- Passage provided

Q:  So it's inept, it's not by design, or we don't know?


AIR CHIEF MARSHAL ANGUS HOUSTON: I think they lay these things and they're not worried about the consequences. That's my own personal view.


Q:  I'm a bit confused about the 80%. You said it's 80% of civilian casualties are caused by the Taliban and then you just said 80% of casualties caused by the Taliban are civilians.


AIR CHIEF MARSHAL ANGUS HOUSTON:80% of the civilian casualties in Afghanistan are caused by the Taliban. OK?


Q:  So the other 20% is obviously coalition's?




Q:  Through air strikes. Would that be the ...


AIR CHIEF MARSHAL ANGUS HOUSTON: Well, air strikes. Unfortunately a couple of air strikes have gone wrong, and when an air strike goes wrong, it tends to have a quite dramatic effect and sometimes large numbers of casualties.


Q:  Just a general question about the strategy over there. More foreign troops have died this month than since the invasion of 2001. We're coming up to an election in less than a month's time. So what are you predicting, what are you preparing for?


AIR CHIEF MARSHAL ANGUS HOUSTON: Well, I think the minister said the other day that this was going to be a very challenging fighting season, and with an election in prospect on the 20th of August, there's absolutely no doubt that the Taliban are going to do everything they can to disrupt the preparations for the election and also disrupt the conduct of the operation. That's why we and other nations have provided additional forces to assist in the security effort during that very challenging activity.


Q:  What will be the measure of success of that security effort?


AIR CHIEF MARSHAL ANGUS HOUSTON: Well, the measure of success will be a successful election. But I think Ian mentioned in his article this morning that it's going to be - it's going to be a very challenging thing to effect, and we've seen this in other environments. We saw it in Iraq. Ian also referred to the election in Cambodia. You know, conducting elections in an environment where there's an insurgency going on is a very demanding activity for us to conduct. We have an Australian, Brigadier Damien Cantwell - that's John Cantwell’s brother, by the way - actually heading up the effort to make sure that the security is as good as it can be.


Q:  Could I just ask you about the overall strategy? What do you think would be the effect if Australian and all coalition forces withdrew now?


AIR CHIEF MARSHAL ANGUS HOUSTON: I enjoyed your article this morning, Ian. I thought you were right on the money. If we were to pull out all forces from Afghanistan at this stage – bear in mind, we are well on the way to basically training what will be a very effective army and a very effective police force, but we're only about part of the way through that process, so if we were to all withdraw now, we would leave the country in a situation where I think there would be a civil war, if you like, and there is a very strong possibility that the Taliban would prevail. Now, if the Taliban were to prevail, I think we're likely to go back to the circumstances that we had before 2001, where the Taliban hosted groups like al-Qaeda. There was a very extensive training infrastructure set up by al-Qaeda. They not only trained the terrorists who were part of al-Qaeda; they also trained terrorists from around the world. We know, for example, that some of the Bali bombers were trained in Afghanistan. So in a set of circumstances where we all pull out now, we're going to have another set of circumstances in Afghanistan similar to what we had before 2001. I think the net effect of that will be the terrorists who are currently up in the High Country on the border between Pakistan and Afghanistan will move back into the valleys, will conduct their training activities, and will do their planning for terrorist attacks around the world, and we're likely to see major attacks effected in western countries; indeed, any country around the world where the terrorists decide they need to have an effect. And we've seen this before.

- Data excerpt

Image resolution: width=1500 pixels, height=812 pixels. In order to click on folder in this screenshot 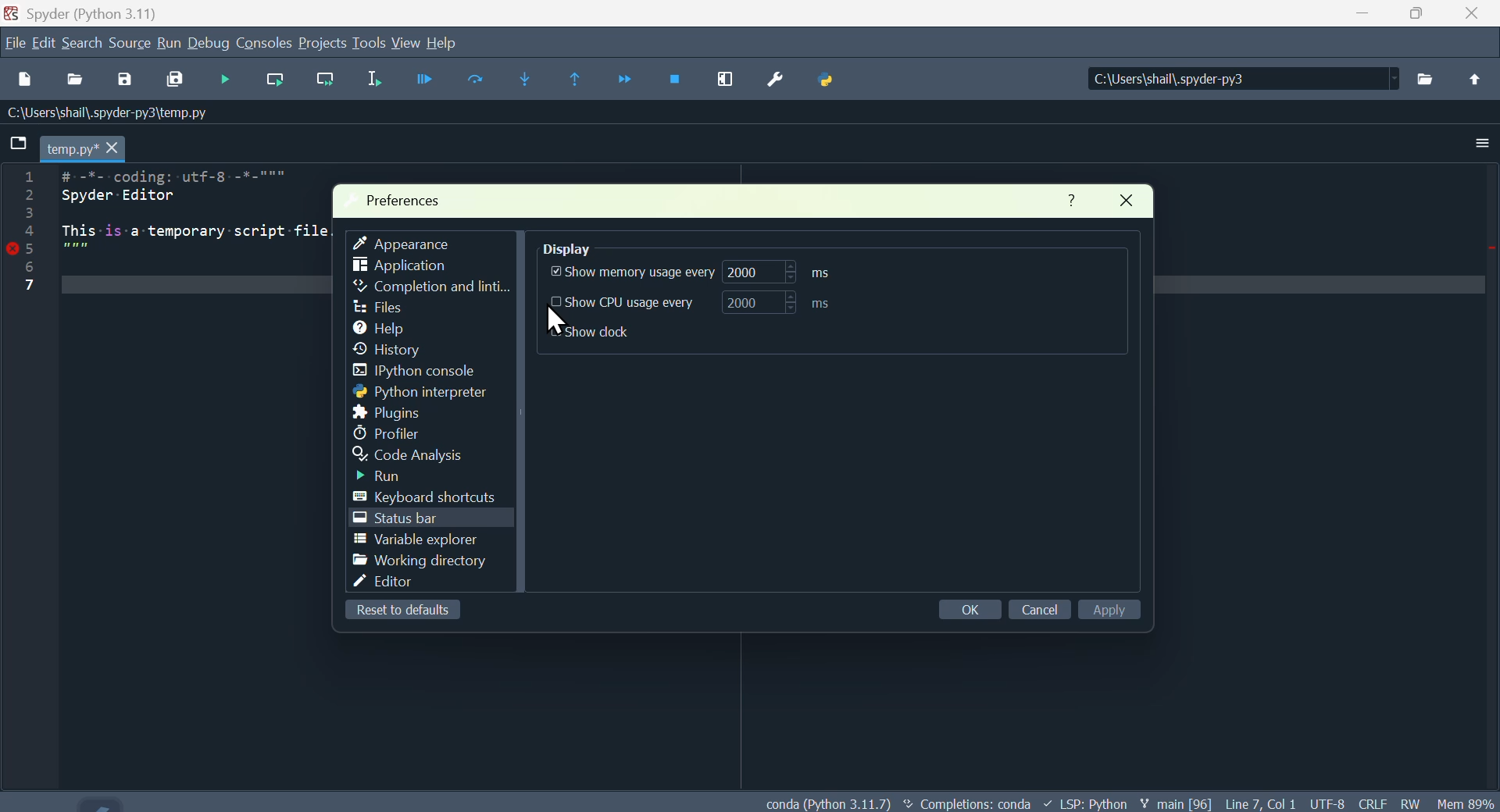, I will do `click(17, 146)`.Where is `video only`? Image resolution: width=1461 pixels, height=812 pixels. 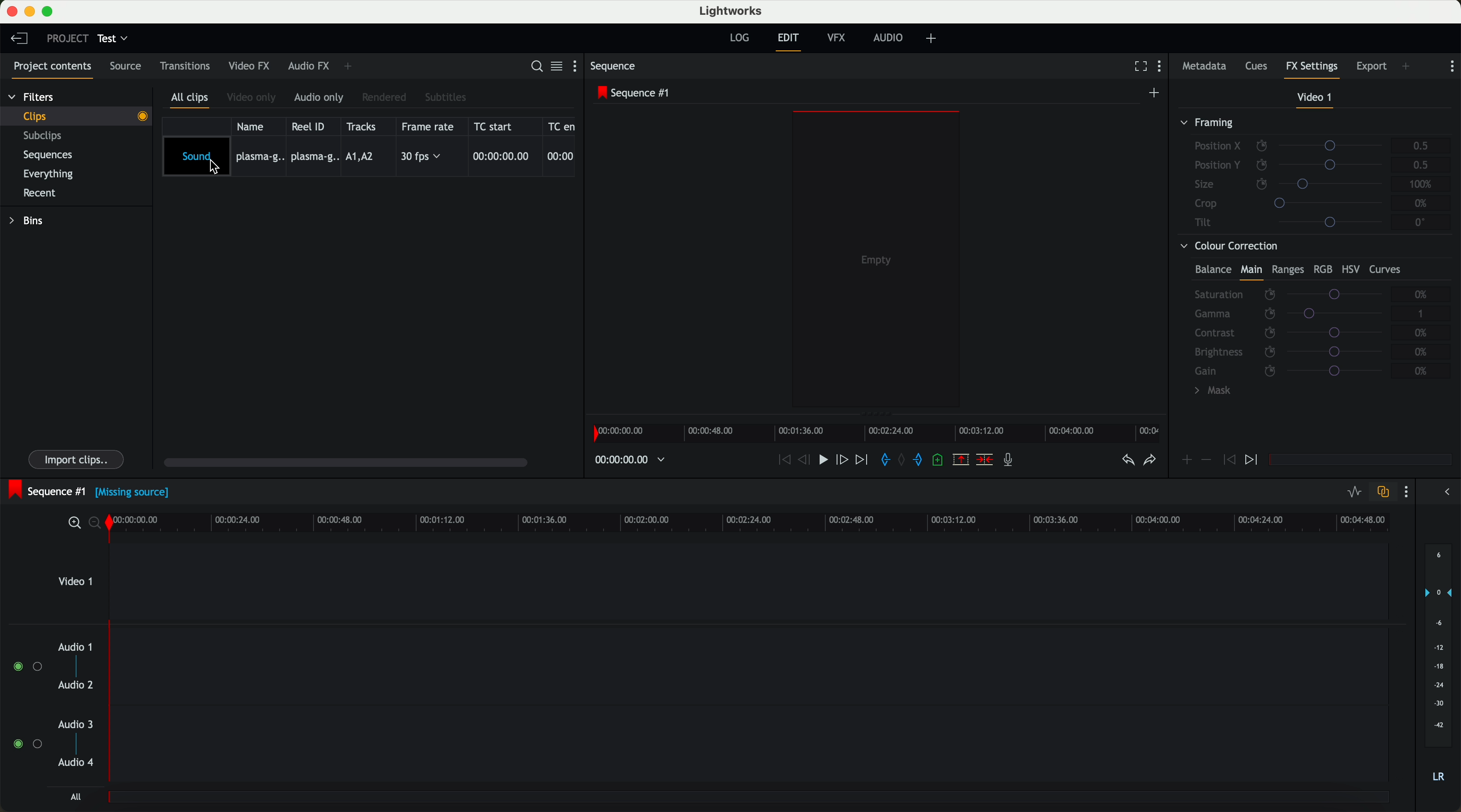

- Directions
#1 Reproduce everything in the Afghanistan briefing transcript from "AIR CHIEF MARSHAL ANGUS HOUSTON: Well, I" down to "that security effort?", keeping every word unchanged.
#2 Continue the Afghanistan briefing transcript from its last sentence onward.

- Per-task outputs
#1
AIR CHIEF MARSHAL ANGUS HOUSTON: Well, I think the minister said the other day that this was going to be a very challenging fighting season, and with an election in prospect on the 20th of August, there's absolutely no doubt that the Taliban are going to do everything they can to disrupt the preparations for the election and also disrupt the conduct of the operation. That's why we and other nations have provided additional forces to assist in the security effort during that very challenging activity.


Q:  What will be the measure of success of that security effort?

#2
Q:  So are you saying the Taliban are a stronger force than the ANA?


AIR CHIEF MARSHAL ANGUS HOUSTON: What I'm saying is that if you take out the large number of  the question I had was if you take out the large coalition force that we've got there now, I would not be confident that the government of Afghanistan could survive on the basis of the security forces that have been trained thus far. We’re only probably about one-third of the way through a very long and very important training process to give Afghanistan the security forces it needs to be able to prevail over the Taliban. And to some extent it's probably - if you draw parallels with Iraq, it's like Iraq in 2005. If you look at Iraq now, four years on, Iraq has very robust security forces that will, in a couple of years' time, be able to ensure the security of that country.


Q:  So you're looking at another 5 to 10 years to meet that training mark?


AIR CHIEF MARSHAL ANGUS HOUSTON: We're looking at still another period of time. I wouldn't like to put a time on it. But certainly, we know, for example, that we are training with our OMLTs. You would know from your time out there that it's a two-year cycle. We've been very successful with the Mentoring and Reconstruction Task Force. They've been going now for about nine months, and we've got them to Capability Milestone 3, which means that the Afghan National Army people that we’re working with can now conduct complex company-level operations. That's a huge step forward, but our ambition is to train them so that they can conduct complex battalion-level operations and, indeed, operate the whole of the 4th Brigade. Now, that's going to take some time yet.

And it's not - as we saw in Iraq, it's not just a question of training the battalions. You've also got to concentrate on the command and control, logistics, combat support and so on, and all of that takes time.


Q:  But surely, sir, if we're one-third of the way through the training job after a nine-month effort by the task force involved, we should be within, what, three or four years of doing the training job in Oruzgan, shouldn't we?


AIR CHIEF MARSHAL ANGUS HOUSTON: Well, I would hope that over a period of time, we will be in a position, and I would hope it's three to four years, yeah.  But you know, as we saw in Iraq, there's more to it than just, say, drawing a line and saying, “This battalion will be ready at this time.” Once you've done that, you've then got to think about the command and control, the logistics, the force multipliers like combat support and so on, how you're going to carry them around the battlefield and so on. So it's quite a complex business but I would hope that, four or five years, the job will be done.


Q:  Do you think that that would change, in the medium term, the nature of the Australian Defence Force - if you’re standing back and letting the Afghans go forward, that as you say they'd still require C2, logistics, armoured support, perhaps helicopter fire support, that that would actually change the nature of the Australian involvement in Afghanistan in the medium term?


AIR CHIEF MARSHAL ANGUS HOUSTON: Let me say, our involvement is changing all the time.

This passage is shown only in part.